Brief
Which lines of the data hold the word "agent"? Copy all of them.

Records contained in a dataset
++++

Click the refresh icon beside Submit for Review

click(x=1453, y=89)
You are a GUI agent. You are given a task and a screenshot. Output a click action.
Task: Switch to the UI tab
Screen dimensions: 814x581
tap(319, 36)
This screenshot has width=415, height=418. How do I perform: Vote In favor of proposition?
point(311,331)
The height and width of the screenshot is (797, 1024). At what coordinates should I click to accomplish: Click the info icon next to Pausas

++++

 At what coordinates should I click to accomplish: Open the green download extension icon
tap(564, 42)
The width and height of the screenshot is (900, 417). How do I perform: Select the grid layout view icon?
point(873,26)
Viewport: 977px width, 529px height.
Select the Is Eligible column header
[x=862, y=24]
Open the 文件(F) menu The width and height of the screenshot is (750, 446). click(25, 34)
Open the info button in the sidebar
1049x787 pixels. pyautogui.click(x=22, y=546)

++++

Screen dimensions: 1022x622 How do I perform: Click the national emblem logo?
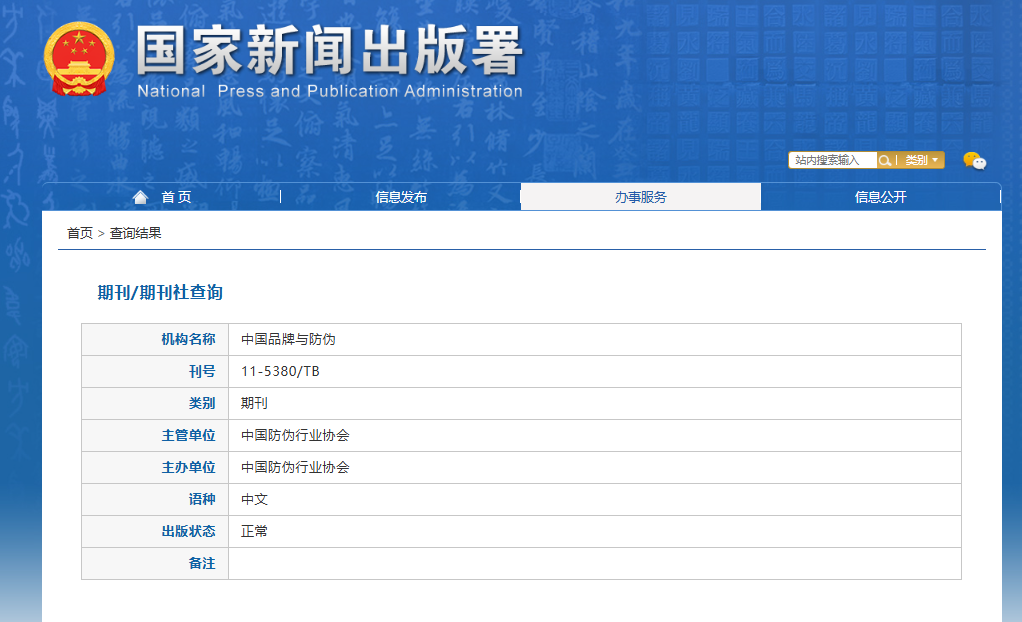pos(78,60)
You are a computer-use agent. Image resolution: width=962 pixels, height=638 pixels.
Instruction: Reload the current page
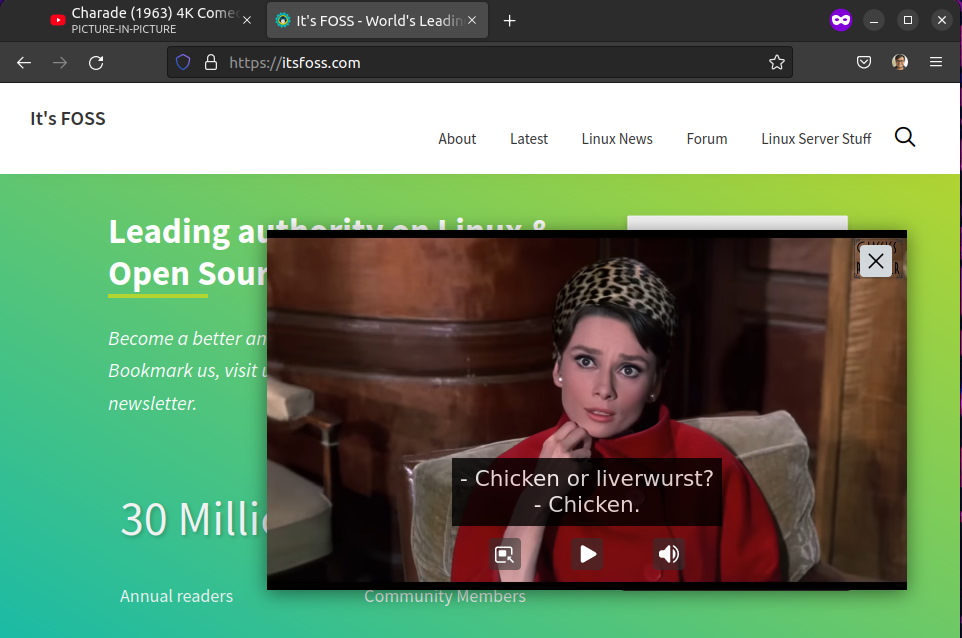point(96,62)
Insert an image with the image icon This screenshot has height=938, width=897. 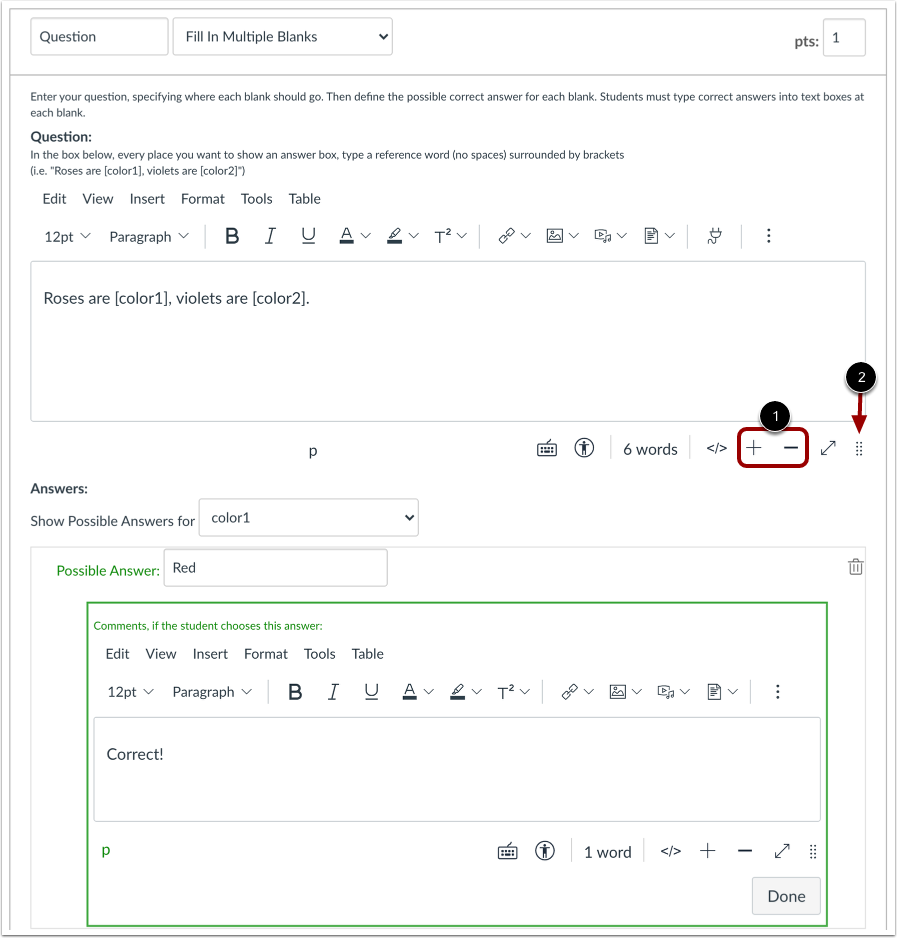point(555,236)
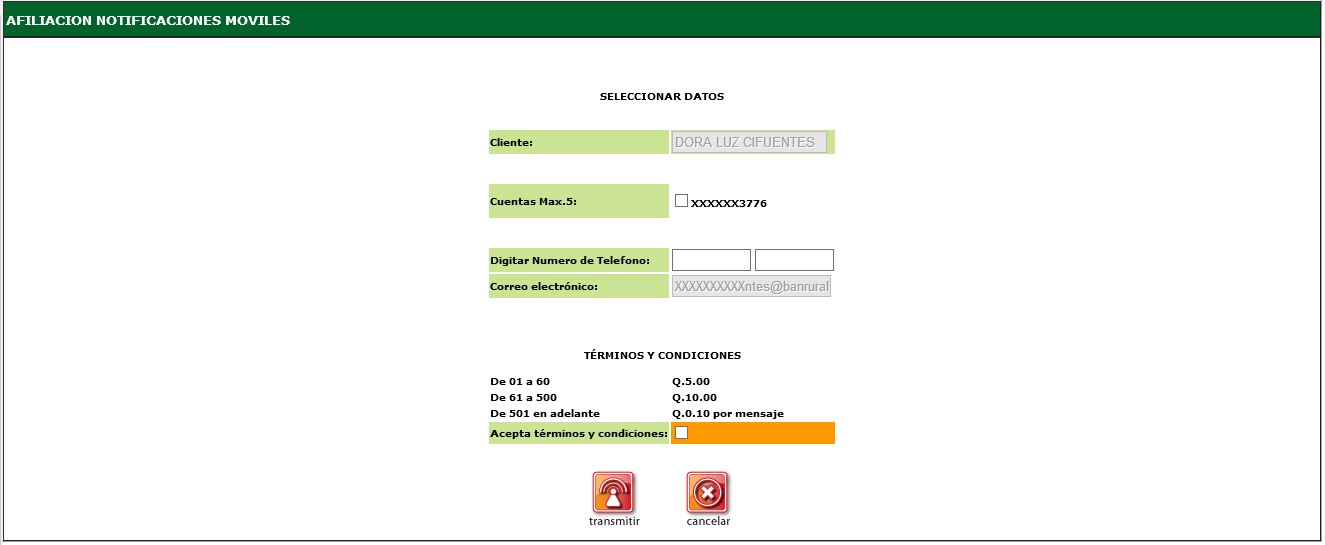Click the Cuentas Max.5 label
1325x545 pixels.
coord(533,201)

++++

Answer space
You are a GUI agent. You are given a task and a screenshot. Output a click action.
You are a computer-use agent. Image resolution: width=962 pixels, height=638 pixels.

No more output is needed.